Task description
Starting at the line that has "Hekitaimed (1123, 785)" and running to the end of the listing, change "Produkter" to "Varer" and write those lines out again with nothing else altered.

Interface element listing:
+ + + +

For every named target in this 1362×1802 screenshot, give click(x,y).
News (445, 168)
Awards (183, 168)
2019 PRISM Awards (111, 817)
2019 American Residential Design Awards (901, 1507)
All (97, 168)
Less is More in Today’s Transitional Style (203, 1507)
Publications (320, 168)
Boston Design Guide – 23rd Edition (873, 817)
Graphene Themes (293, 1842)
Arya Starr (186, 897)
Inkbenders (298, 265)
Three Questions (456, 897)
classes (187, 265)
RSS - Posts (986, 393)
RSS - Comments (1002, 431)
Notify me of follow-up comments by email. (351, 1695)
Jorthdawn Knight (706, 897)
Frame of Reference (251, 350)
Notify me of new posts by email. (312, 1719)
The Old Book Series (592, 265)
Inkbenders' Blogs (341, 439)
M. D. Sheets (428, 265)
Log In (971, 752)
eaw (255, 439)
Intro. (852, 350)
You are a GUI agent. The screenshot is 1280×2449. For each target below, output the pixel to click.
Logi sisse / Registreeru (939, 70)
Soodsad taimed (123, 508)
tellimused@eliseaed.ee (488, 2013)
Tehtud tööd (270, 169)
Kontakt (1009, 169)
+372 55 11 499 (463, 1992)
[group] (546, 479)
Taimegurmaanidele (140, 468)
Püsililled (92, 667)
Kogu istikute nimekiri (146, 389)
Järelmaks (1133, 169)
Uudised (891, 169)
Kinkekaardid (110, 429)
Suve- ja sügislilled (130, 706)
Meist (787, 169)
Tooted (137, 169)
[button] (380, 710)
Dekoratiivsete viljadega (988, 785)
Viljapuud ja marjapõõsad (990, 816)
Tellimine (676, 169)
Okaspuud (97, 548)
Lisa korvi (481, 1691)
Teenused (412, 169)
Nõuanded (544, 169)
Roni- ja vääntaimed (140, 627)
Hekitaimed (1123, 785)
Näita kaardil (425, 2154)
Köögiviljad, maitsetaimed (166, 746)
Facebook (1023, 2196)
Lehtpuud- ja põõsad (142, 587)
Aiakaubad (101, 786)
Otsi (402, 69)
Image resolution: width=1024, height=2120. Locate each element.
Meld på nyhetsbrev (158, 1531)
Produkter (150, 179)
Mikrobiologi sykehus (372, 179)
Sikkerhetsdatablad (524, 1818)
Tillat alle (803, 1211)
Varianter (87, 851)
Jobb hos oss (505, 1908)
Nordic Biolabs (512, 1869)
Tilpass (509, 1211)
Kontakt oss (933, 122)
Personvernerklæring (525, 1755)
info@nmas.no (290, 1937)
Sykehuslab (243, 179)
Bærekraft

+ + + +

Result of the exercise
Hekitaimed (1123, 785)
Näita kaardil (425, 2154)
Köögiviljad, maitsetaimed (166, 746)
Facebook (1023, 2196)
Lehtpuud- ja põõsad (142, 587)
Aiakaubad (101, 786)
Otsi (402, 69)
Image resolution: width=1024, height=2120. Locate each element.
Meld på nyhetsbrev (158, 1531)
Varer (150, 179)
Mikrobiologi sykehus (372, 179)
Sikkerhetsdatablad (524, 1818)
Tillat alle (803, 1211)
Varianter (87, 851)
Jobb hos oss (505, 1908)
Nordic Biolabs (512, 1869)
Tilpass (509, 1211)
Kontakt oss (933, 122)
Personvernerklæring (525, 1755)
info@nmas.no (290, 1937)
Sykehuslab (243, 179)
Bærekraft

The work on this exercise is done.